Action item A
Retype the passage of the article on Colorado's paid leave initiative between "The insurance program" and "begin in 2023.", inclusive.
Action item B
Write the next part of the article on Colorado's paid leave initiative, starting after its final sentence.

Source document
________________________________________

Medrano noted that roughly 80% of Colorado workers don’t have access to paid leave. If those people have a baby or a serious illness and run out of sick or vacation time, they must either return to work or risk losing their jobs.

Initiative 283 would provide most Colorado workers with up to 12 weeks of partial pay and job security in the event they need to take a leave of absence from their jobs. That total goes up to 16 weeks if the employee has certain complications related to pregnancy or childbirth.

The insurance program would be funded by a .9%  tax on employees’ wages with the premiums split down the middle between workers and their employers. Companies with fewer than 10 employees would be exempt. Collections would begin in 2023.

The Denver Metro Chamber of Commerce and the businesses it represents have been staunchly opposed to a state-run paid leave program like the one Initiative 283 would create. On Monday, executive director Kelly Brough said between paid leave policies available through private insurance companies, traditional paid sick and vacation time packages and the option to self insure workers’ leave, businesses in Colorado already have free-market alternatives to a new state program. Right now, the state’s focus should be helping the more than 568,000 people who have filed unemployment claims since the pandemic began get back to work, she said, not charging employers and employees more.

“For us, when we look at the proposal to create a state-run paid leave program, I would say that we continue to hear from employers and employees who have a lot of concerns about their paychecks being reduced,” Brough said.

Toby Gadd, owner of Fort Collins’ “bean-to-bar” chocolate business Nuance Chocolate, is supporting the measure. With just 11 employees including himself and his wife, Gadd could likely seek an exemption from the measure if it were to pass, but he sees providing paid leave as the right thing to do morally and from a business perspective. It cosst more to train new employees than it does to support those you already have.

“I need to have regular employees and to not to have to lose an employee because they’re sick,” Gadd said during Monday’s webinar.

________________________________________

Collected data
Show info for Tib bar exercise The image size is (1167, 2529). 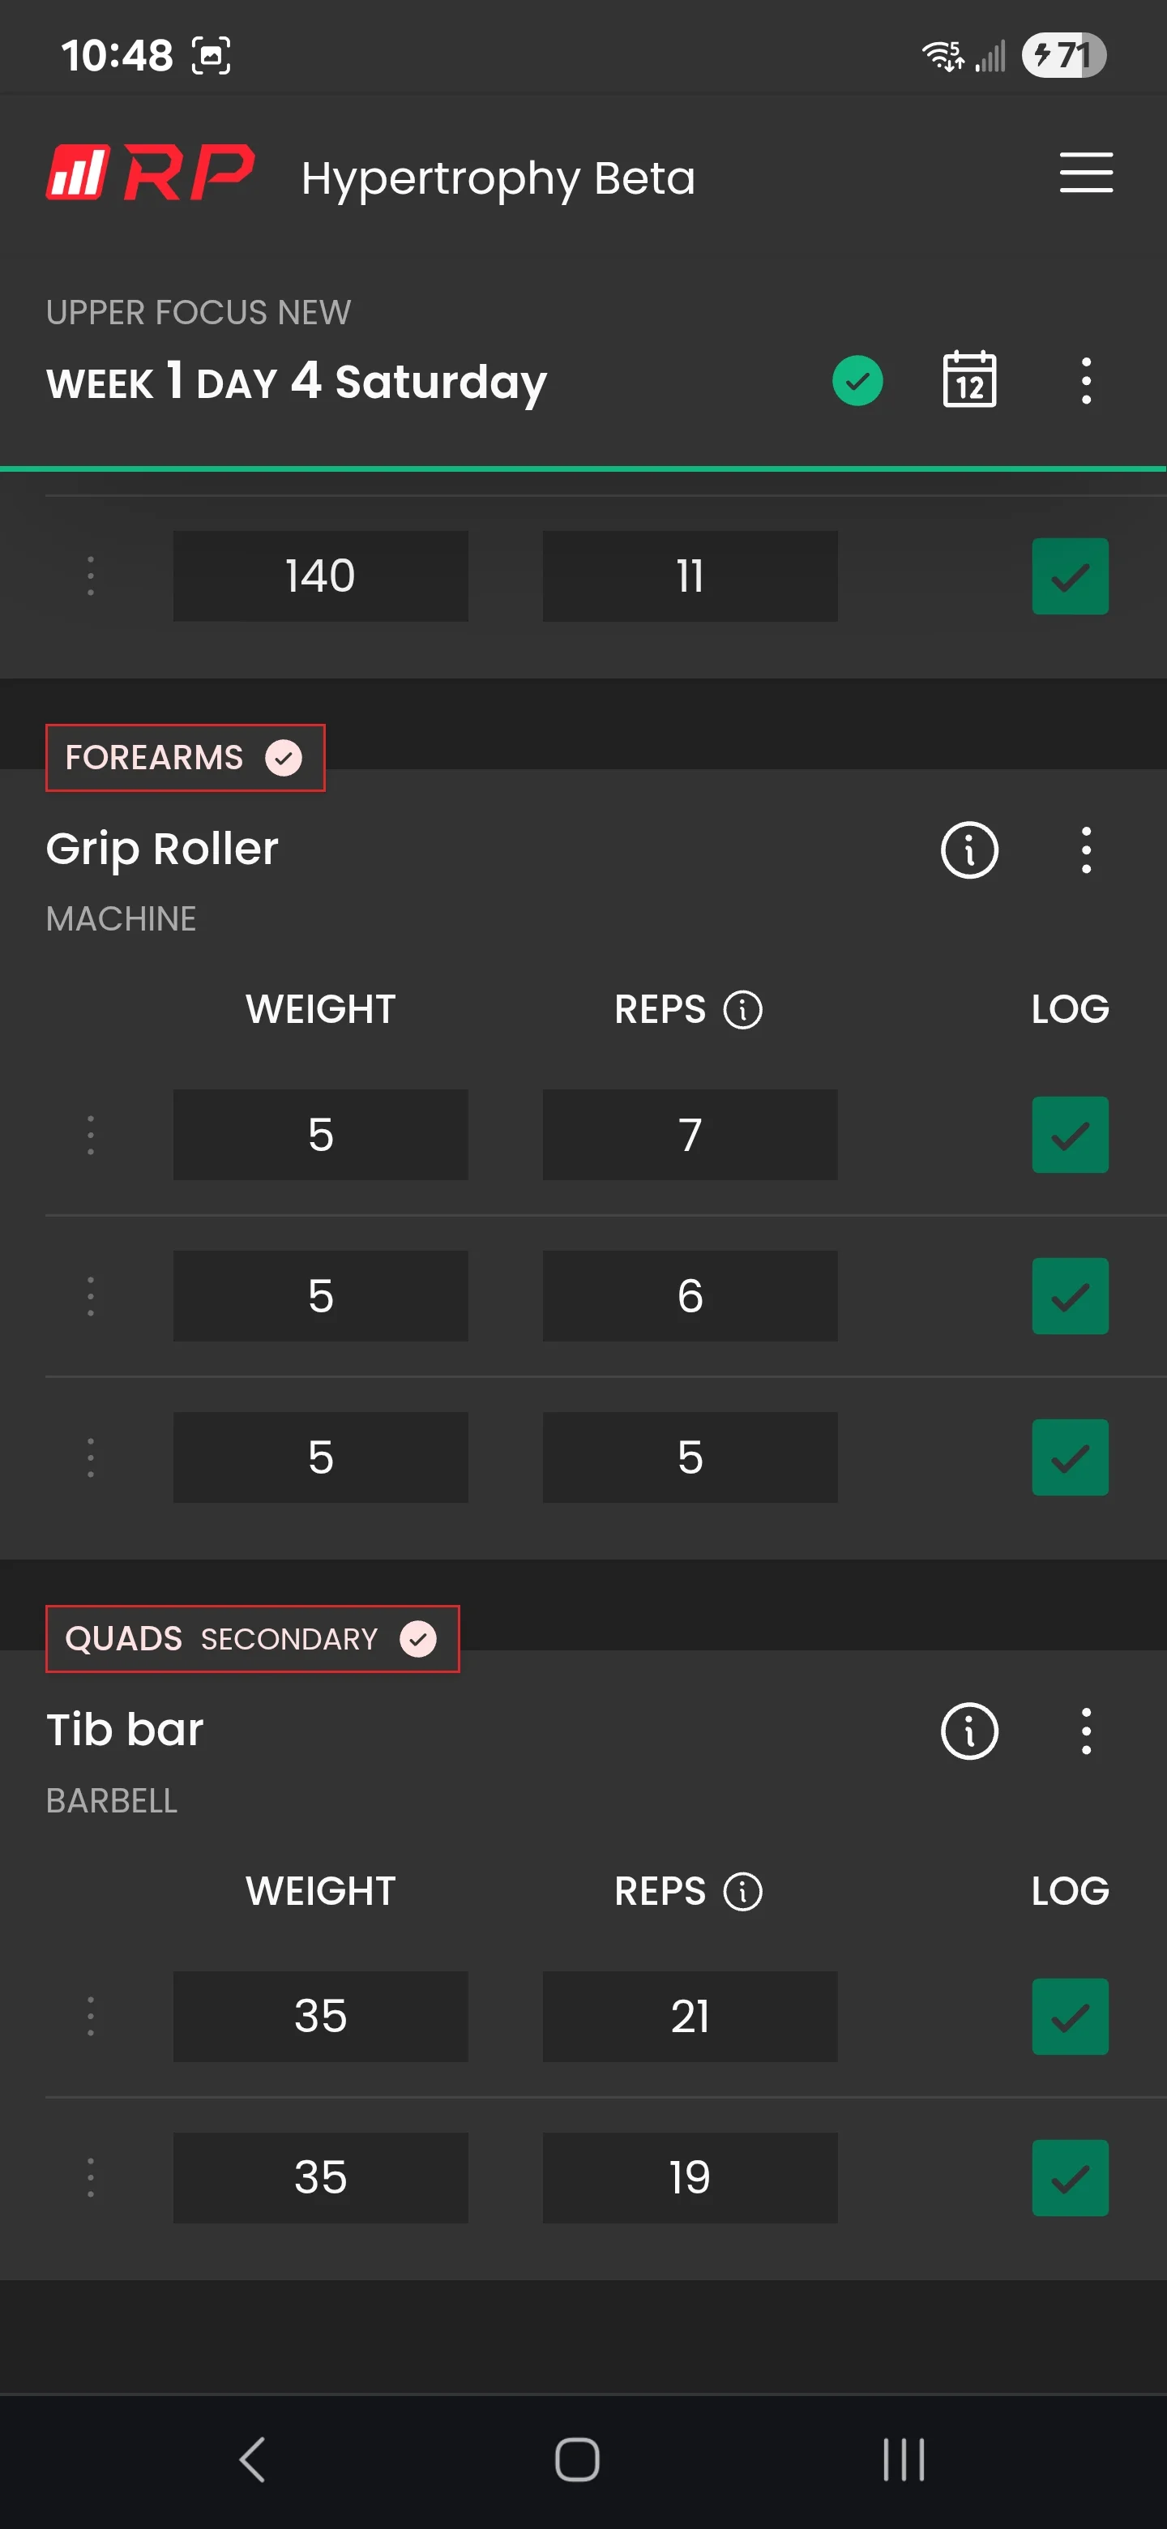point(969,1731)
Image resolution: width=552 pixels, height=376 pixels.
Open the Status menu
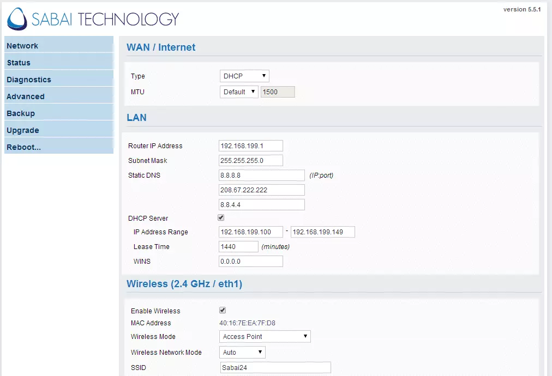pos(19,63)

________________________________________

Expected output A
The insurance program would be funded by a .9%  tax on employees’ wages with the premiums split down the middle between workers and their employers. Companies with fewer than 10 employees would be exempt. Collections would begin in 2023.

Expected output B
The 2020 session marked the sixth time Sen. Faith Winter, D-Westminster, and Democratic colleagues have tried to get paid leave into the Colorado Revised Statutes.

This year, the legislation was never even formally introduced. In February, Rep. Monica Duran and Sen. Angela Williams dropped off as bill sponsors after learning of concessions that would have created a program that did not cover part-time, gig-economy and some low-income workers. New sponsors, Sen. Dominick Moreno and Rep. Yadira Caraveo, eventually joined on but before they could to debut their bill with Winter and Rep. Matt Gray, the COVID-19 pandemic temporarily froze the legislative session.

Conversations with the business community, which has opposed these proposals, all but stopped, and early last month the legislators acknowledged that no bill would be passed in 2020.

A spokeswoman for Colorado Families First said in an email Monday that supporters “don’t anticipate having any trouble getting the necessary signatures.”

The campaign is encouraging people to request a petition by mail or to print one out at home, sign it and send it back. Gov. Jared Polis issued an executive order clearing the way for remote and electronic petitioning during the pandemic. Groups, including the Denver Metro Chamber, have come out in opposition to the remote signature gathering. Brough said it violates the state constitution and puts groups with less access to technology — including seniors, people in rural areas and people of color — at a disadvantage.

A Denver District Court Judge upheld Polis’ order last month but the issue is now set to be considered by the Colorado Supreme Court.